In April 2021, a “new” Amy Winehouse song was released…over a decade after her death. Usually when new music is released after an artist has died, it’s a long-lost recording dug up from someone’s basement or a rough track that never made it onto an album.
“Man, I know”, on the other hand, was created by Artificial Intelligence (AI).
That’s right - Over the Bridge’s The Lost Tapes of the 27 Club project fed an AI songwriting algorithm with existing songs to generate pretty convincing new compositions and lyrics based on the inputs. These AI tributes to legendary musicians we lost too soon (like Amy Winehouse, Jimi Hendrix, and Kurt Cobain) rocked the headlines, and with good reason.

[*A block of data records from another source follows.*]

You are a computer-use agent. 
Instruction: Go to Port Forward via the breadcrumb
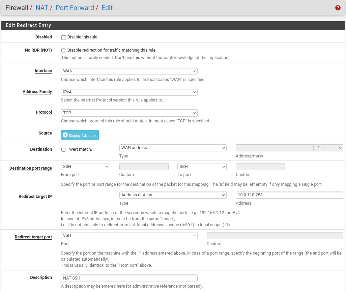point(75,7)
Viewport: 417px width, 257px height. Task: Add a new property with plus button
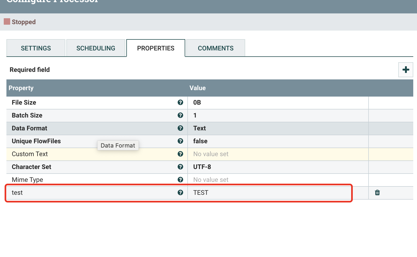405,70
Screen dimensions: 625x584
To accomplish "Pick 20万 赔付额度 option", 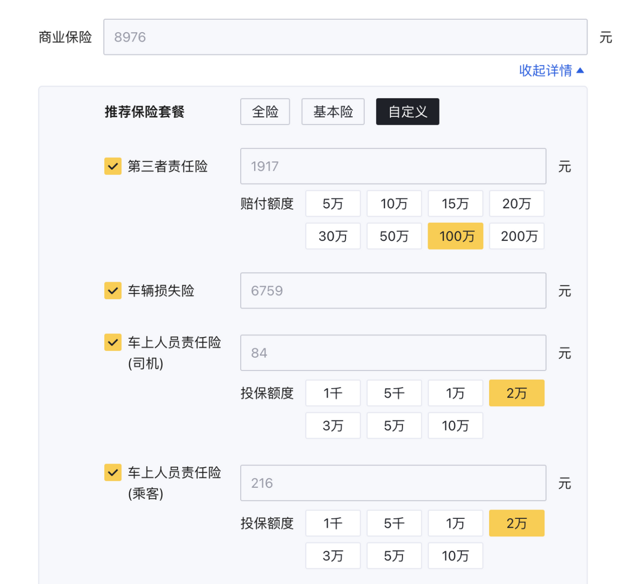I will [517, 204].
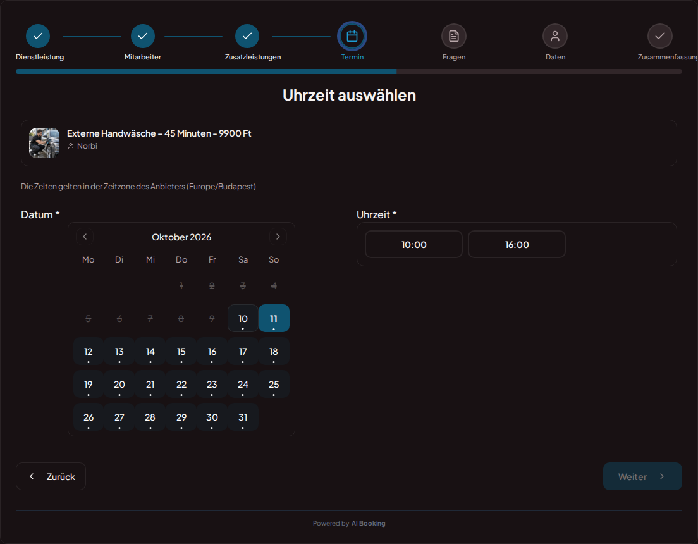Click the Dienstleistung step checkmark icon
Image resolution: width=698 pixels, height=544 pixels.
coord(38,36)
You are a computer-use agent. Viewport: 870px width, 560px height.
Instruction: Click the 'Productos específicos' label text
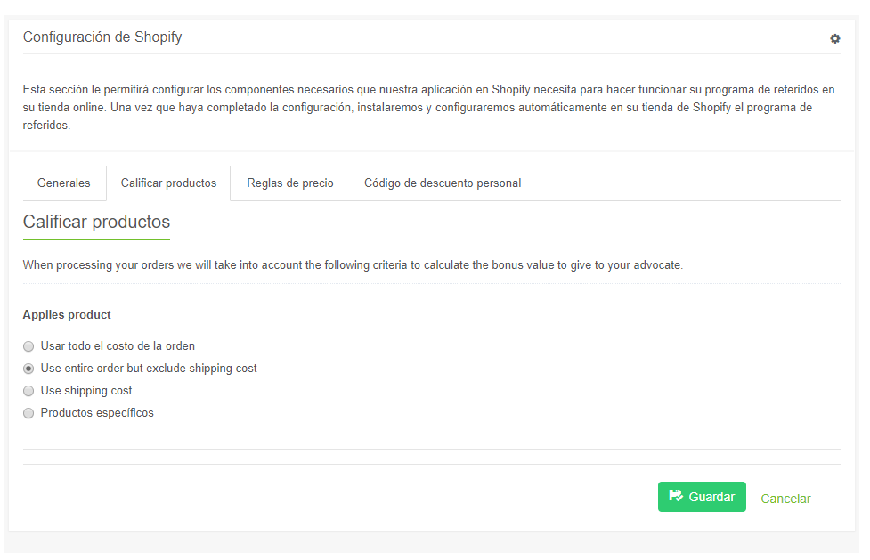point(97,413)
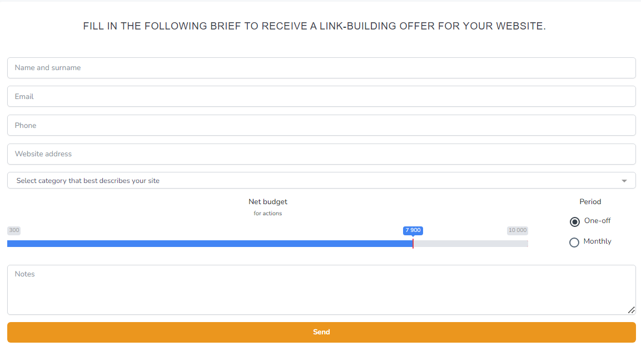
Task: Open the site category dropdown
Action: 311,181
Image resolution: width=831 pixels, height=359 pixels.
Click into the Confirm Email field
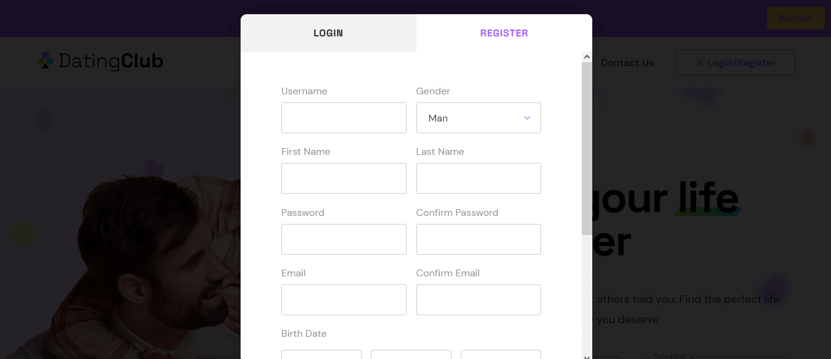coord(479,300)
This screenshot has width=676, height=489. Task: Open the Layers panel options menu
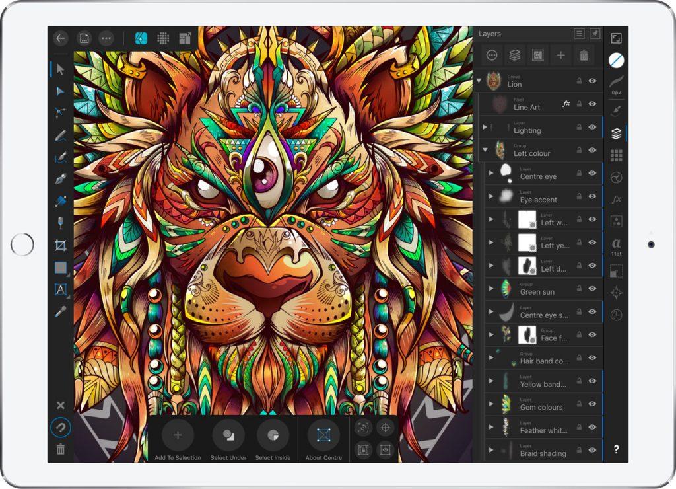579,34
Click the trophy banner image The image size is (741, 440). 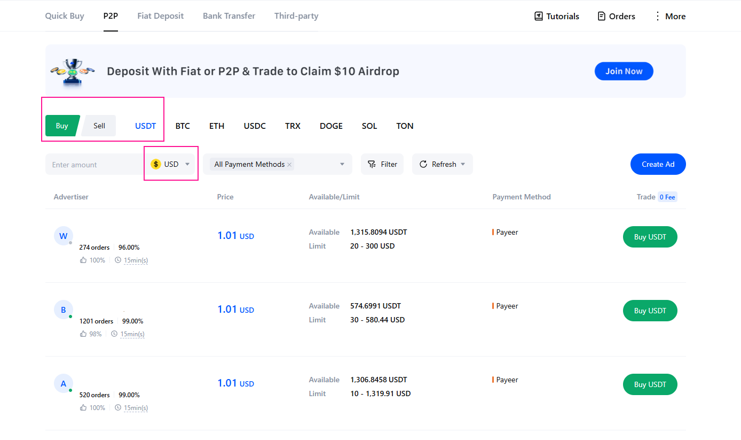click(x=72, y=71)
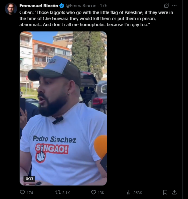Open the three-dot more options menu
The image size is (188, 199).
click(x=174, y=6)
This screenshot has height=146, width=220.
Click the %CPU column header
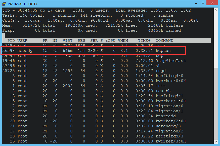tap(111, 40)
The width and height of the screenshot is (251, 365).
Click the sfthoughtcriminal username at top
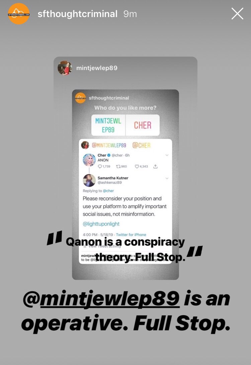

First, they really do sound eerily similar to the artists they are mimicking, albeit like slightly watered down versions of the real thing. And second, they highlight just how far AI has evolved when it comes to generating multi-instrumental, arranged and mastered pieces of music.
Though it may feel like we’ve suddenly entered the age of AI-generated music, the concept of using AI as a tool to help musicians has actually been around for quite some time.
Back in 1951, Alan Turing (the father of modern computer science) built a machine which generated simple melodies. In the early 1980s, music theory professor and composer David Cope trained a computer program to generate Bach-style chorales to help him battle some serious writer’s block. And later on in the 90s, the one and only David Bowie helped develop an app called the Verbasizer, a digital lyric randomizer which scrambles words into new combinations for lyrics inspiration.
Nowadays, an entire industry has emerged around innovative startups spearheading the use of AI for composing, streaming, producing, and analyzing music. But while most artists today wouldn’t object to using AI for mixing and mastering tracks, the debate really kicks off when it comes to songwriting itself, with many considering it going a step too far.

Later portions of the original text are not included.